── SELECTED EXTRACT

He's one of the most charismatic showmen ever to grace a WWE ring. He was WWE's most resilient champion. Pound-for-pound, he may have been the company's toughest.

If a back injury hadn't cut Shawn Michaels' in-ring career short, there's no telling what the "Heartbreak Kid" would have accomplished. As it was, he accomplished more than anyone at the time. He was the first Grand Slam Champion -- the only competitor to hold every title WWE had to offer then. At 225 pounds, he somehow managed to win the WWE Championship on three occasions, defeating men close to twice his size along the way. One of the keys to his success was that Michaels would put his body on the line. He participated in the first (and, many say, most exciting) Hell in a Cell match, against the Undertaker. There were Ladder Matches. But even in "regular matches" (if there was ever such a thing with Shawn), HBK was intent on being "the Showstoppa, the main-eventer, the icon." It took its toll on his long-term health. Still in his early 30s, when most superstars are hitting their prime, Michaels had to bow out of the spotlight after losing the title to Stone Cold Steve Austin at WrestleMania XIV in March 1998. Soon he had surgery to take away the pain, but officially end his in-ring career, or so it was thought.

But Michaels doesn't necessarily have to lace up the wrestling boots to be an instrumental part of WWE programming. One of the most natural "talkers" in history, he has the ability to rile up fans and fellow superstars simply by grabbing a microphone. Remember, Michaels was one of the founding members of D-Generation X, perhaps the most notorious faction in sports-entertainment history. They had as many memorable moments outside the ring as they did inside the ring. And Michaels remained one of the most popular superstars when he returned on a regular basis in November 1998, even though it was in a non-wrestling capacity as commissioner off WWE. But for a variety of reasons, Michaels resigned as commissioner in 2000, and has been rarely seen by WWE audiences since.

Perhaps the best indication of the impact that HBK made on the business was the reaction he received on June 3, 2002, live on RAW, when he was introduced as the newest members of another controversial faction, the nWo. Fans at the American Airlines Arena cheered because they were happy to see him, or jeered because they were shocked he was joining the nWo. But they were all on their feet, as they seemingly always are when HBK's "Sexy Boy" theme song hits. Now Michaels is back in WWE, again in a non-wrestling capacity. Or is he? Michaels has indicated in interviews that perhaps he has a few more matches left in him. His back is feeling great, he has obviously kept himself in great shape, and he knows he can do it. That's because, after he ceased being an in-ring competitor for WWE, he opened the Shawn Michaels Wrestling Academy in his hometown of San Antonio. Often he would climb in the ring with his students to demonstrate the moves for them; it made him learn that he could still "get it done."

Will Michaels step back in the ring again? Or will he be content to act as the nWo instigator, with his real-life best friends Kevin Nash and X-Pac as his bodyguards? Only time will tell, but the fans will definitely remain standing either way.

────
── RECORDS PROVIDED

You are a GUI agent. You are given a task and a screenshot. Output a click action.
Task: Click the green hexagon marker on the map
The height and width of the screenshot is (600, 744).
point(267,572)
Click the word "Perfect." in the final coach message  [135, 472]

────
── RECORDS PROVIDED

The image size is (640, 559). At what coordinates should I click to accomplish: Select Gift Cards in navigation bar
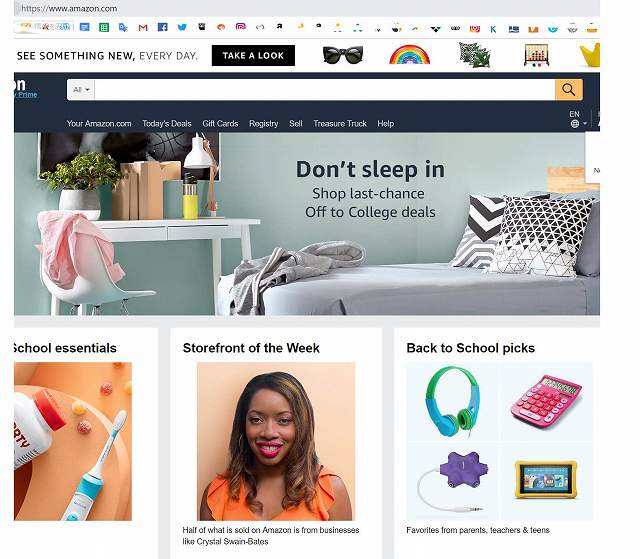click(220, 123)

────

Please copy the passage of the Shawn Michaels profile word for word, from "Will Michaels step" up to and including "standing either way.".

Will Michaels step back in the ring again? Or will he be content to act as the nWo instigator, with his real-life best friends Kevin Nash and X-Pac as his bodyguards? Only time will tell, but the fans will definitely remain standing either way.